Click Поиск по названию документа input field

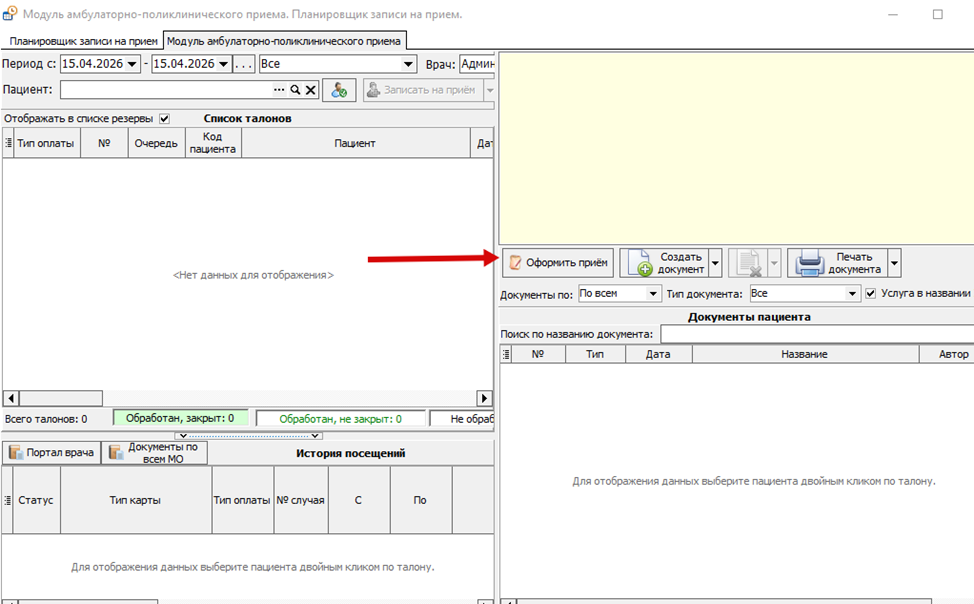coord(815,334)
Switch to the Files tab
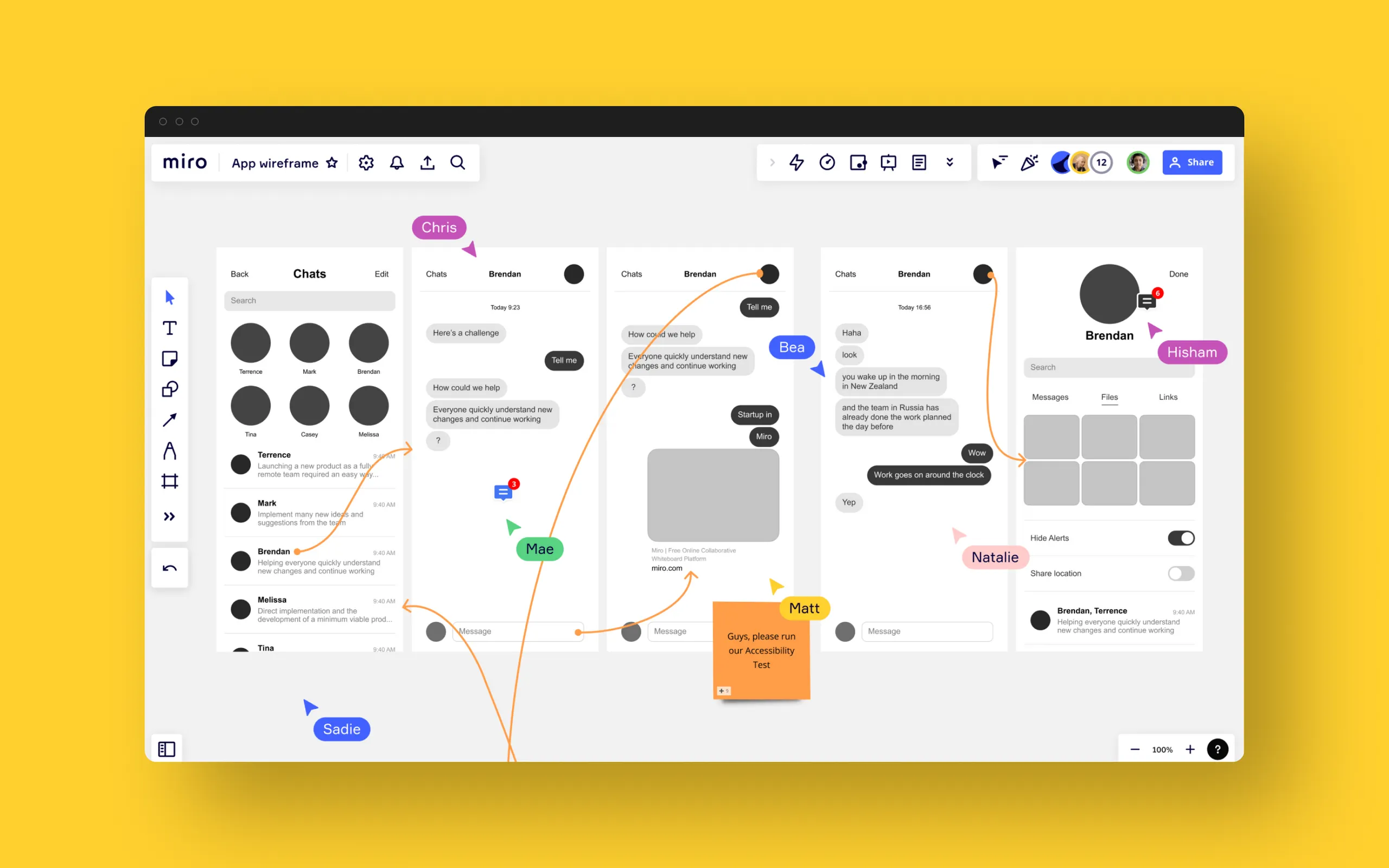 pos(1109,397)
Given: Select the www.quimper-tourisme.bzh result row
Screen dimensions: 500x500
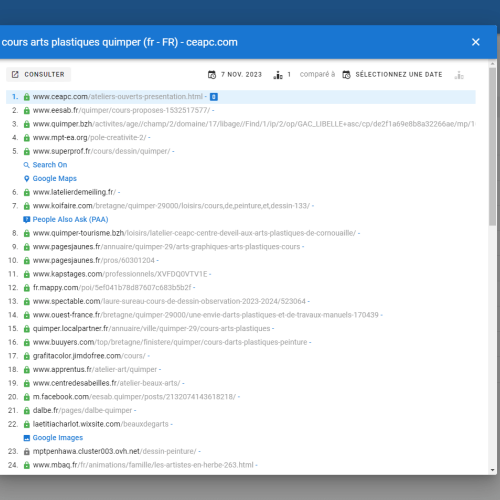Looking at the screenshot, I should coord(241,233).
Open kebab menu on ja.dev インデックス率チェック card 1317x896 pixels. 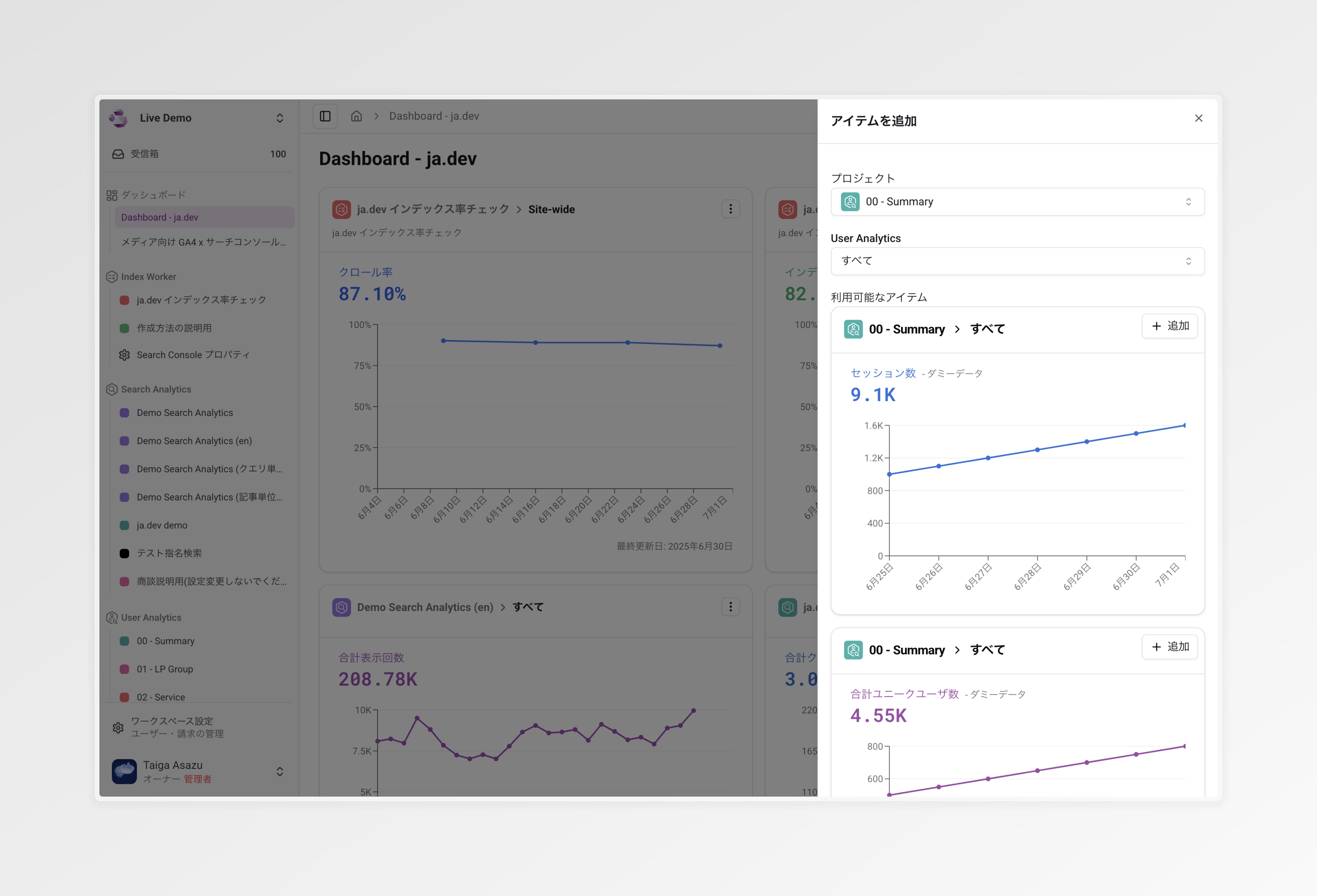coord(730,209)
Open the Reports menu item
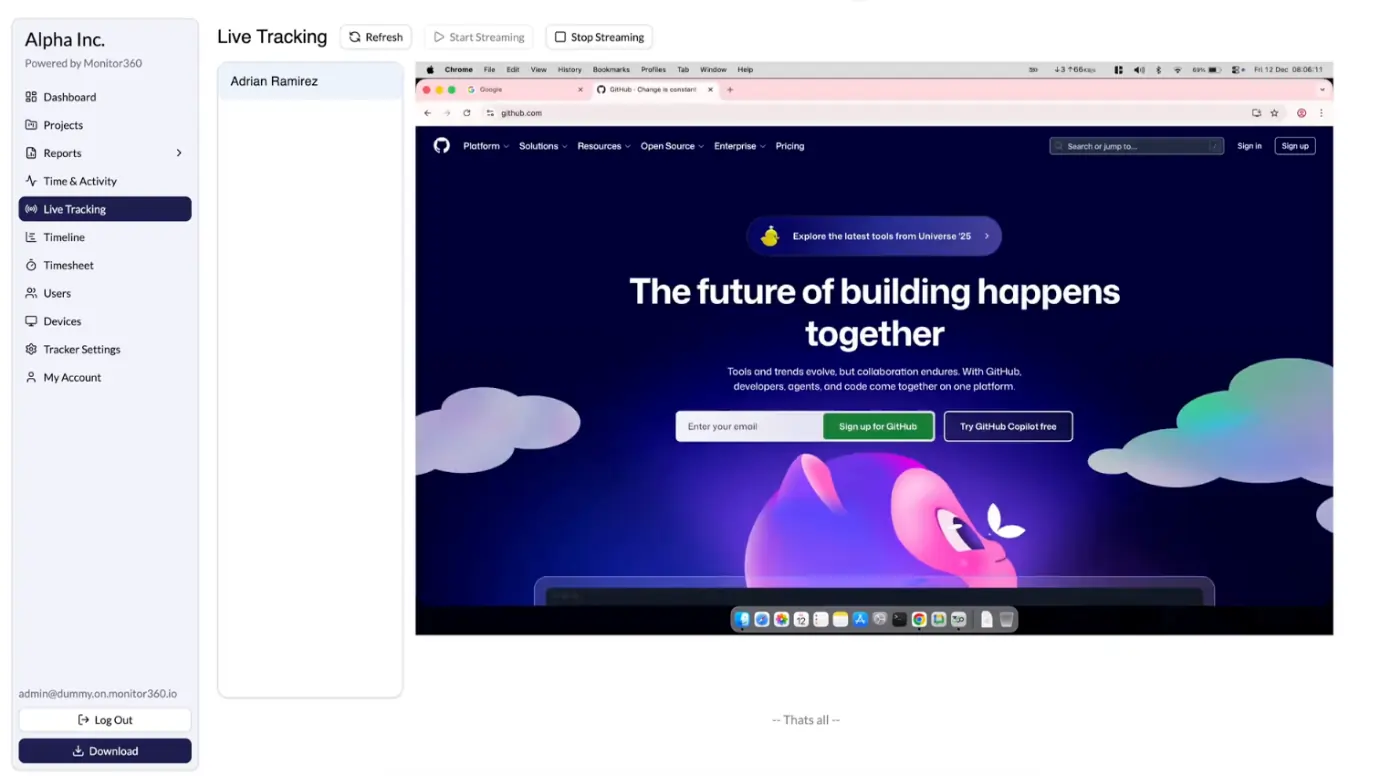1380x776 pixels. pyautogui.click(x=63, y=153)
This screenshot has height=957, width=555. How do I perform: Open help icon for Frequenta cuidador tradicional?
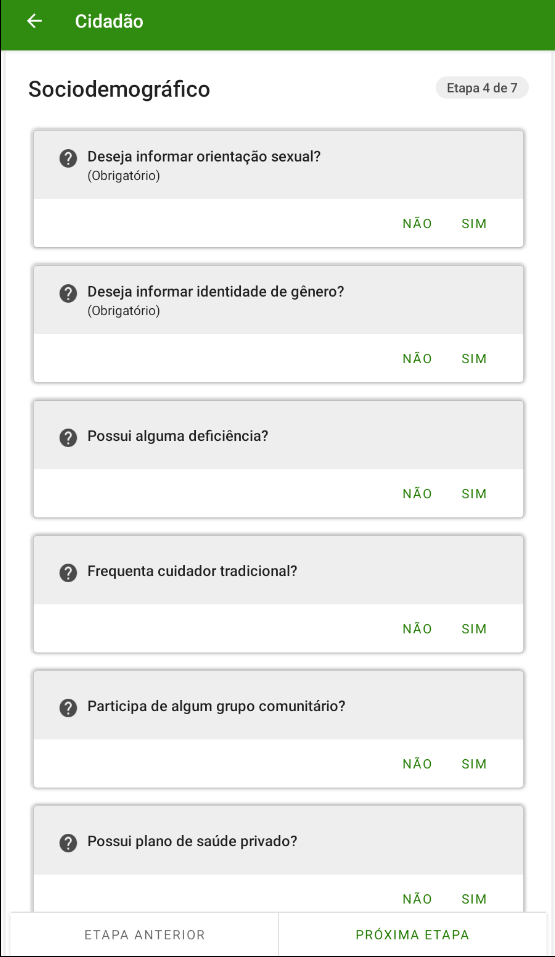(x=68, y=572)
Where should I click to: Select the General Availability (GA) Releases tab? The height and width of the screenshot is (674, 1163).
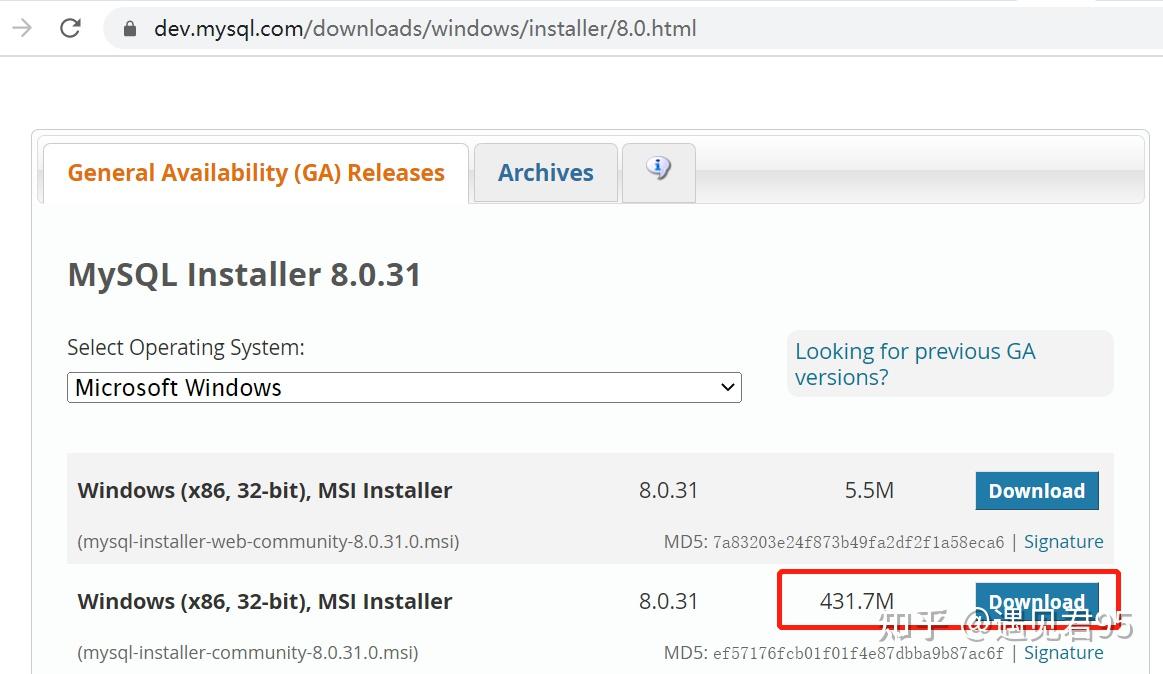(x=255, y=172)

**********

_DIRECTIONS FOR THIS TASK_. Retype the entries from their start through the line containing "Looking at the", including that line, and omit the pictures.

_WRITTEN RESPONSE_.
Click Поиск по названию документа input field

coord(815,334)
Switch to the Files tab
 pos(1109,397)
Given: Select the www.quimper-tourisme.bzh result row
Screen dimensions: 500x500
Looking at the screenshot, I should coord(241,233).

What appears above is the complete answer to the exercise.